Francisco Flecha Andrés
Texto preparado para la Jornada sobre la repercusión y actualidad del psicoanálisis, organizada por la sede de la Escuela Lacaniana de Psicoanálisis de Castilla y León con motivo del 150 aniversario del nacimiento de Freud .
A
cualquiera que no forme parte de este gremio en el que nos agrupamos
los que, inexplicablemente, nos ganamos la vida ejerciendo el oficio más
viejo del mundo (me refiero al de la Filosofía, como, sin duda, habrán
supuesto) le extrañará que la gente de este oficio caigamos,
frecuentemente, en dos grandes tentaciones:
Decimos
“Sigmund Freud y la Filosofía” como si algo o alguien nos legitimara
para hablar en nombre de Freud o en nombre de la Filosofía. Quizás fuera más justo (o, al menos, más prudente) que lo formulara diciendo “¿Hay alguna
razón por la que yo, profesor de Filosofía, crea que debo hablar de
Freud como autor fundamental de un programa de Antropología
Filosófica?”.
Una
segunda tentación que puede extrañar a los profanos es esa tendencia
nuestra a considerar como parte del propio patrimonio a cualquiera que
haya destacado en alguno de los aspectos de la ciencia o la cultura.
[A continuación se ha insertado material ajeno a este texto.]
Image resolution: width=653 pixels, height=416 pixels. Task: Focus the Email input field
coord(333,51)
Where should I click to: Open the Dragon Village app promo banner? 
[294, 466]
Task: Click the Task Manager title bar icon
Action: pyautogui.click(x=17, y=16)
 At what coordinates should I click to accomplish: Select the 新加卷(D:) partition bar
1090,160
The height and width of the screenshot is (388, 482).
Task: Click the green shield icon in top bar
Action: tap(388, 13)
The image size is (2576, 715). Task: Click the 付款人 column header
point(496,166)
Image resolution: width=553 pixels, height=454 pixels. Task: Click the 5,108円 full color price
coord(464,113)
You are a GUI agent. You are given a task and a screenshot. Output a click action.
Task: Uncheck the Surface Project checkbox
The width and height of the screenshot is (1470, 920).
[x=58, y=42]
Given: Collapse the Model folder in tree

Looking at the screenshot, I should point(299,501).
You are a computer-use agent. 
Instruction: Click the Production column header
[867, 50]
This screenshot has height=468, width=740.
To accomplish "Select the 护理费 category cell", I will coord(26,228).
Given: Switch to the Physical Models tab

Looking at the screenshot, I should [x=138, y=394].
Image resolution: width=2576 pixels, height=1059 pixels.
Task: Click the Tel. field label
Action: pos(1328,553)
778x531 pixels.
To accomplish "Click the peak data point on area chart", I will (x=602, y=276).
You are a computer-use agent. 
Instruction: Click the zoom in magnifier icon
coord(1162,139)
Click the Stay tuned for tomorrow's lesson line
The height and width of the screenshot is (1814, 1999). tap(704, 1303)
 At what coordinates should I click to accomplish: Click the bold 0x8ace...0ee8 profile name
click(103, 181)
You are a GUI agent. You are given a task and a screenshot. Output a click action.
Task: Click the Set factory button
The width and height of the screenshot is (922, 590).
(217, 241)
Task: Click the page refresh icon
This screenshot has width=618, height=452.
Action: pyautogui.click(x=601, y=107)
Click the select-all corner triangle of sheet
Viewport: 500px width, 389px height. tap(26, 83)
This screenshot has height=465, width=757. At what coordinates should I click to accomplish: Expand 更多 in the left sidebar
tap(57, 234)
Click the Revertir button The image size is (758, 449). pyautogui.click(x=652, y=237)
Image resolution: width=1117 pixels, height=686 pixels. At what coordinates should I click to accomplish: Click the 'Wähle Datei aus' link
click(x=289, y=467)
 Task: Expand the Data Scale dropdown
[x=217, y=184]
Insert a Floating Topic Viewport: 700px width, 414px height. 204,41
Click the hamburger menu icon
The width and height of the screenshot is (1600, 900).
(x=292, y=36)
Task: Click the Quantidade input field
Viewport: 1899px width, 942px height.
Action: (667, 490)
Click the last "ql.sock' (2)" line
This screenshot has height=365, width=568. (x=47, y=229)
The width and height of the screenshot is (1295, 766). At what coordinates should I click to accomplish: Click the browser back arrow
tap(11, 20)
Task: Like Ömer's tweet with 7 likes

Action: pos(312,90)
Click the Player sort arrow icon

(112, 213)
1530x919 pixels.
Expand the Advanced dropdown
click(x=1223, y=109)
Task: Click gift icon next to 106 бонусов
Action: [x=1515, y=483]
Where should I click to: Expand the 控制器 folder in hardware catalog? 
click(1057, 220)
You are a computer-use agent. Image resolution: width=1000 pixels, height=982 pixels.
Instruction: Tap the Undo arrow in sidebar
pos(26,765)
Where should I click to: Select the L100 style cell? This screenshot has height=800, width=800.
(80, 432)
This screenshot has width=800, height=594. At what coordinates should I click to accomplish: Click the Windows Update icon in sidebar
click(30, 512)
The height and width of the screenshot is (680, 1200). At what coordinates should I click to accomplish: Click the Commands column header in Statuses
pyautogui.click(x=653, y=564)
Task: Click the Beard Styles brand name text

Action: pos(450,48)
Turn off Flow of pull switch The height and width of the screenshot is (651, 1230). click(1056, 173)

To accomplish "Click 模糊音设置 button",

Nos
da igual que se trate de un físico, un economista, un astrónomo, un
médico, un matemático, un soñador de utopías, un libertador o cualquier
otro que hable (o así queramos entenderlo) del hombre, del mundo, del
todo o de la nada.
Puede
que tal tentación esté motivada por el convencimiento (más o menos
abiertamente formulado) de que la Filosofía no es un saber sustantivo,
sino adjetivo, que necesita y se alimenta de los saberes que otros
elaboran con la intención de encontrar su sentido y fundamento.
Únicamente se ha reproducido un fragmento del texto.